G-d does not merely wish to have a House among the Yisraelites, a House that will bear His name. G-d wishes each and everyone of them to be part of this grand master plan. He asks every single member of their People to contribute, each in their own way, towards it. That way they will not be merely spectators, they will become part of it. They will help create it. Creators cannot separate themselves from their creation. This way, G-d wishes to ensure that He will not only dwell in His House but also in them, in their hearts and in their essence

That is why, I believe, the Zohar, as mentioned above, defines, Terumah also as “lifting up.” When G-d dwells in each and everyone of us, our soul is enriched by invisible wings which lift us and enables us to soar to blessed and blissful spheres which, in many cases, our daily burden bars us from reaching. It brings us closer and closer to what G-d has destined us to become “a Goy Kadosh,” “A Holy Nation.”

Shabbat Shalom

Saturday, 2 February 2019

Na'aseh V'Nishma

This week’s Parasha is Mishpatim. Am Yisrael is at the foot of Mount Sinai and is receiving G-d’s Laws.

I have been to Mount Sinai. I stood on top of it where Moshe received the Torah and where G-d revealed Himself to Am Yisrael. G-d did not appear to them in any shape or form, merely in a spectacular scene in the configuration of sounds, lights, torches and the reverberation of the Shofar. "וְכָל הָעָם רֹאִים אֶת הַקּוֹלֹת וְאֶת הַלַּפִּידִם וְאֵת קוֹל הַשֹּׁפָר וְאֶת הָהָר עָשֵׁן וַיַּרְא הָעָם וַיָּנֻעוּ וַיַּעַמְדוּ מֵרָחֹק" (Exodus, 20; 14).  This dazzling audio visual spectacle must have had a profound effect on those witnessing it for according to the Hebrew quote above, they “saw” the sounds. The root Re’eh, Reish Alef, Hey  ר,א,ה  also appears in the Tanach in the context  of “understand.” They internalized the divine message and acknowledged it by pledging, “Na’aseh Ve’nishma.” We shall do and we shall hear.

What a sight, what an emotional upheaval it must have been for those present. When I stood on top of that mountain and looked down at the valley underneath where all of Am Yisrael was gathered, I closed my eyes for a brief moment. I was one of them. I could feel the surge of their emotions, the quivering of the foundations of their being, their joy, their ecstasy and the reflection of awe in their eyes. I could feel the words and the sounds that they witnessed as they were being etched on the walls of their essence, an imprint that has been passed on to us, their descendants.
Standing there, I felt proud, very proud, for yet another reason.

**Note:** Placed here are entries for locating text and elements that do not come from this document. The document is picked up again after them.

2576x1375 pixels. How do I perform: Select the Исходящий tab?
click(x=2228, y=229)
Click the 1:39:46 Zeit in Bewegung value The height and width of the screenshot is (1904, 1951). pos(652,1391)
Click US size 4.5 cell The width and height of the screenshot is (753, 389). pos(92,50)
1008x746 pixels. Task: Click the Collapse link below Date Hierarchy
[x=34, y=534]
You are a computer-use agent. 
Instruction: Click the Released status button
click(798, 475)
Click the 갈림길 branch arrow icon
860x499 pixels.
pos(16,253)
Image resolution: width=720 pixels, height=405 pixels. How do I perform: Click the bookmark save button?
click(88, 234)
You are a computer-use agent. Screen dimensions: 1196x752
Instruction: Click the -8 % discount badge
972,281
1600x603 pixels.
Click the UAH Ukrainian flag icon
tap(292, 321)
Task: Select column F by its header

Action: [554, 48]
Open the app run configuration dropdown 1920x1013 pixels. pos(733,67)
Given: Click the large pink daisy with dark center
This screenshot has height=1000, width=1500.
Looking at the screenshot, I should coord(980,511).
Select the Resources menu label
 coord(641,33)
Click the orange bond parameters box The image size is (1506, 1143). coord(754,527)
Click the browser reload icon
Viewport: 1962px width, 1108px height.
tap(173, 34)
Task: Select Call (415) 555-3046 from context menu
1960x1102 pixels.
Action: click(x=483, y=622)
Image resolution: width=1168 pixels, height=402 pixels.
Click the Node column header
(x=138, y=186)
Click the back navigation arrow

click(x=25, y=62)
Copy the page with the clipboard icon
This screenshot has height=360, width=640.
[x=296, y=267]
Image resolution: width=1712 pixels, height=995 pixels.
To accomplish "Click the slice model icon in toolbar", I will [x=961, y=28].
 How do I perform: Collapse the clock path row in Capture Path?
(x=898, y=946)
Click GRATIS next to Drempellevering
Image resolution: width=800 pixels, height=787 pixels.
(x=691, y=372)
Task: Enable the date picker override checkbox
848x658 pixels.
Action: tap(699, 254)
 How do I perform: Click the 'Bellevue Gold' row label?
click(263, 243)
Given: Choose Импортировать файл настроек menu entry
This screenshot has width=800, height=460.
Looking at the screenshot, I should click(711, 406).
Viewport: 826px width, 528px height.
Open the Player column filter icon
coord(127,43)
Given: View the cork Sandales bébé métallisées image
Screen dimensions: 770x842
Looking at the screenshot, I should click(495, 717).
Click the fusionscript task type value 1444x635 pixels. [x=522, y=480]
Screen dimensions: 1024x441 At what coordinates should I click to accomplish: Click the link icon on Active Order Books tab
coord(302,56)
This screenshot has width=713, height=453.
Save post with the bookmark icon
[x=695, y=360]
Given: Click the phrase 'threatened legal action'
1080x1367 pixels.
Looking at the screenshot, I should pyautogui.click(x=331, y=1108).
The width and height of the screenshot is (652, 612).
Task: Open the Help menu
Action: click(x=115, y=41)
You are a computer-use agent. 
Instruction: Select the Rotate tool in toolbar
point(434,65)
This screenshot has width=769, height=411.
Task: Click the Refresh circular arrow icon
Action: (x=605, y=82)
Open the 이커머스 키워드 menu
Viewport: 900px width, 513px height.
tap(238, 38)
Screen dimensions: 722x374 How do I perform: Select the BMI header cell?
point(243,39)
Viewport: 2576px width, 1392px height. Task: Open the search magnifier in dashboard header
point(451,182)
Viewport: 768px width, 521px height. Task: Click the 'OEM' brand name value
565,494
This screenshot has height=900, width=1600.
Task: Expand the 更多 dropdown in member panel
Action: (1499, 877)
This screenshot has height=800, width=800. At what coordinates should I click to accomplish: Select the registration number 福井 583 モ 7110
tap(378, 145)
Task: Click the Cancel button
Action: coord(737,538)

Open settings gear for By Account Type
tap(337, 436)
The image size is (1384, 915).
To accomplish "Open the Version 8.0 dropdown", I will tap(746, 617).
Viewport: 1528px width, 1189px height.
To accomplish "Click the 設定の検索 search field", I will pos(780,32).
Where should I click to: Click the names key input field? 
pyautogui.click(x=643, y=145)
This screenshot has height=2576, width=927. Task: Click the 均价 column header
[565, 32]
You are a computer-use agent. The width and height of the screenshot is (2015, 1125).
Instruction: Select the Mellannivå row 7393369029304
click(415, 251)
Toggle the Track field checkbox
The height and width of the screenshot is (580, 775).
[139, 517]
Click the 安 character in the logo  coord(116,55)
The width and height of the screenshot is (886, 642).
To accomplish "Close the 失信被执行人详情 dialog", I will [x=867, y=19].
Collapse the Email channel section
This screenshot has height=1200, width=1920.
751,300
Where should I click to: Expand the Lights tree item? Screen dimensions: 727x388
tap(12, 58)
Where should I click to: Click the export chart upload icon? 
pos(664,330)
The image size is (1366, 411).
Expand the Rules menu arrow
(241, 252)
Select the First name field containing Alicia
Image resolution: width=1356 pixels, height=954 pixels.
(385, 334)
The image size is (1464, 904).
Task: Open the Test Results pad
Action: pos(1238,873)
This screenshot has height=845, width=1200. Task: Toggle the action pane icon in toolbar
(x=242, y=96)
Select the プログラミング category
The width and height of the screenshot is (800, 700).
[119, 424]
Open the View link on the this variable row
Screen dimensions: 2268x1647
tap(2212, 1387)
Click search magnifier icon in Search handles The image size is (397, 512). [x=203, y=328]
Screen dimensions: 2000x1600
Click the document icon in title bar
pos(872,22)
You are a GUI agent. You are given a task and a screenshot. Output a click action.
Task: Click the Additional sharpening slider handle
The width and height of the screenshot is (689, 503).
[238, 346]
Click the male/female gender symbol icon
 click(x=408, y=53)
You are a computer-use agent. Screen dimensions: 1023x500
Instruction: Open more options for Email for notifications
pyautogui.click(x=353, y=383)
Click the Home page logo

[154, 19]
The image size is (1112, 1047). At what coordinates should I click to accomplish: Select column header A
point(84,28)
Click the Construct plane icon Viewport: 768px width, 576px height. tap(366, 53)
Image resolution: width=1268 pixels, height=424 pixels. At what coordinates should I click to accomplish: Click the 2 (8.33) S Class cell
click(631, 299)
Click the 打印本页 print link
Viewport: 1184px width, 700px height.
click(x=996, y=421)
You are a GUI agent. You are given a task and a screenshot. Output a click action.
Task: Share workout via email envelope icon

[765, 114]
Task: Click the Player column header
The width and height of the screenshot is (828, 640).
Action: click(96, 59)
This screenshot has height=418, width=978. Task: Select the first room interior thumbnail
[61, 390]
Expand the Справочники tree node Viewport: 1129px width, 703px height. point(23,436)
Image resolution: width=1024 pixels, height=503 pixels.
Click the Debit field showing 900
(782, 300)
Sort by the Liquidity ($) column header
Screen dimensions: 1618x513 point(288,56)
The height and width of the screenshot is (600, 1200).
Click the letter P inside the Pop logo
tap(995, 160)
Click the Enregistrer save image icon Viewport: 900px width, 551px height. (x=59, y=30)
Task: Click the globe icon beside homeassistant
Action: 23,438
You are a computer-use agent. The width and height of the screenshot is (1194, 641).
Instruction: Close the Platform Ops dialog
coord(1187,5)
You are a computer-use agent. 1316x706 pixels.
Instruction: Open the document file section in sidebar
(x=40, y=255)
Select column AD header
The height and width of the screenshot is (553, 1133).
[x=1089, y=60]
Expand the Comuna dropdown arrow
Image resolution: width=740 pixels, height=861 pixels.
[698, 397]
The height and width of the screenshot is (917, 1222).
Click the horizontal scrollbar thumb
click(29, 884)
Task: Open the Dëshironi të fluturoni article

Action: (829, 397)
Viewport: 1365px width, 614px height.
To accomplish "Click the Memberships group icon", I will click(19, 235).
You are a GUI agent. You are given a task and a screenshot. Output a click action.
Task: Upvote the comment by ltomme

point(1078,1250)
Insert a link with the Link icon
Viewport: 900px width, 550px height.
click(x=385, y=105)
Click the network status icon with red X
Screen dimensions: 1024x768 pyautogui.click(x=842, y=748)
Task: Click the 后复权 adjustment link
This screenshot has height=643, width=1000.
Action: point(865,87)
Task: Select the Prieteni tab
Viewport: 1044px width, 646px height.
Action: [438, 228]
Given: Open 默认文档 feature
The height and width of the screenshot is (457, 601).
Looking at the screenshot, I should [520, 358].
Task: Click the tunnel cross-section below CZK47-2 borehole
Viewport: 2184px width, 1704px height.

The exact number of those that came out of Egypt is not clear. We do know, however, that there were at least 600,000 men among them. So one can safely surmise that there were at least 600,000 witnesses to what I described above, witnesses to their covenant with the G-d of Avraham, Yaakov and Yitzchak.

 Now, what other religion, especially among the monotheistic ones, can claim such a widespread testament to validate that experience? And we all know that there is credibility and authority in numbers. 

With all due respect to other religions where Divine revelation rendered itself to one individual, I am very glad that to our covenant there were so many witnesses! It certainly sends a strong message out.

And, as a Jew I am honoured to be one of its carriers.